Suspect reportedly tried to buy a rifle
Sources say Adam Lanza walked away when told of check
This undated photo shows Adam Lanza posing for a group photo of the technology club which appeared in the Newtown High School yearbook. Authorities have identified Lanza as the gunman who killed his mother at their home and then opened fire Friday, Dec. 14, 2012, inside an elementary school in Newtown, Conn., killing 26 people, including 20 children, before killing himself. Richard Novia, a one-time adviser to the technology club, verified that the photo shows Lanza. (AP Photo)
Sunday, December 16, 2012
NEWTOWN, Conn. -- Adam Lanza, the suspect in the suburban Connecticut elementary school shooting rampage, tried to purchase a "long gun" rifle from a local shop but was turned away because he did not want to wait for the required 14-day background check, law enforcement sources said Saturday.

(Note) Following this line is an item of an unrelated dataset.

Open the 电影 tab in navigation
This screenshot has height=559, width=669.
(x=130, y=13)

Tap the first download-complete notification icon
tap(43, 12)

Officials have yet to name the gunman, but law enforcement sources have said he was Adam Lanza.
Sources said Lanza entered the gun store "earlier in the week" in the Newtown area and inquired about buying one rifle. He was only 20 years old, and did not have a permit for firearms, and was told a 14-day background check would have to be done, the sources said.

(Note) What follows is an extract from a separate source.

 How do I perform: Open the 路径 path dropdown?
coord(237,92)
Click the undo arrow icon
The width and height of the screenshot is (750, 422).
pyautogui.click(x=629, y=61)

"He didn't want to wait the 14 days," said one source, declining to be identified because the case is still under review. "So they denied him. The sale did not take place."
When Lanza left the house, he took a Bushmaster .223 rifle and two handguns -- a Glock 9-millimeter and a Sig Sauer semiautomatic, law enforcement sources said. He may have left the rifle in the back seat of his mother's car, which he drove to the school. Both handguns were fired in the attack, sources said.
His divorced parents also owned three "single-action rifles," but it remained unclear how much access Adam Lanza had to those firearms and whether it was his mother or father who possessed the weapons, the sources said.
Authorities, meanwhile, are still putting together a comprehensive trace on all the weapons. "We know the manufacturers, and are pretty sure when they were purchased," a source said. "But the trace is not complete yet."